## WHAT TO DO
(1) Please reproduce the part of the trade talks article that opens with the words containing "WASHINGTON – The" and closes with "not provide details.".
(2) Answer these from the trade talks article:
(a) Who called the latest talks "constructive"?
(b) How did Liu He describe the way the talks went?
(c) How far was the Dow Jones Industrial Average down on Friday at midday?

WASHINGTON – The United States and China ended a session of trade talks Friday without an announcement of an agreement, hours after new tariff hikes took effect and President Donald Trump threatened to slap duties on virtually all Chinese imports.
The latest talks were "constructive," Treasury Secretary Steve Mnuchin told reporters, but he did not provide details.
"Talks with China continue in a very congenial manner – there is absolutely no need to rush," Trump said in an early morning series of tweets sent just hours after new tariffs took effect.
Global markets have dropped throughout the week, as investors feared new U.S. tariffs and Chinese retaliatory barriers will raise prices for consumers and slow the global economy. The Dow Jones Industrial Average was down 1% on Friday at midday but trimmed its losses a bit after Mnuchin's statement.
Liu He, China’s vice premier and top trade negotiator, told reporters at his hotel that the talks went “fairly well.”
After a day of sending mixed signals on the progress with China, Trump caused new jitters for traders when he deleted his Twitter thread in which he said Chinese trade talks were progressing in "a very congenial manner" and that there is "no need to rush" a new agreement. Trump re-posted the message later.
While Trump claimed that "tariffs will bring in FAR MORE wealth to our country than even a phenomenal deal of the traditional kind," market analysts noted that China will retaliate by increasing tariffs on U.S. goods.
The results, they said, will be higher prices for consumers, perhaps less trade between the world's two largest economies, and more complicated negotiations on a new trade agreement.

## AVAILABLE DATA

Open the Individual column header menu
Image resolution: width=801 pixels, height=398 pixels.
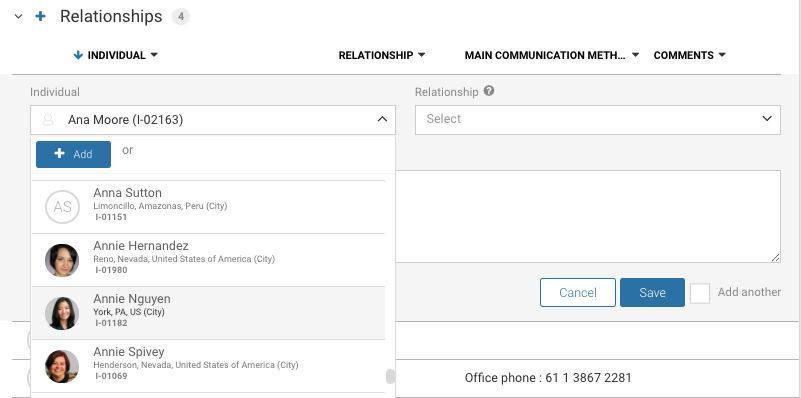click(154, 55)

## TASK-BY-TASK ANSWERS
(1)
WASHINGTON – The United States and China ended a session of trade talks Friday without an announcement of an agreement, hours after new tariff hikes took effect and President Donald Trump threatened to slap duties on virtually all Chinese imports.
The latest talks were "constructive," Treasury Secretary Steve Mnuchin told reporters, but he did not provide details.

(2)
(a) Treasury Secretary Steve Mnuchin
(b) "Fairly well"
(c) 1%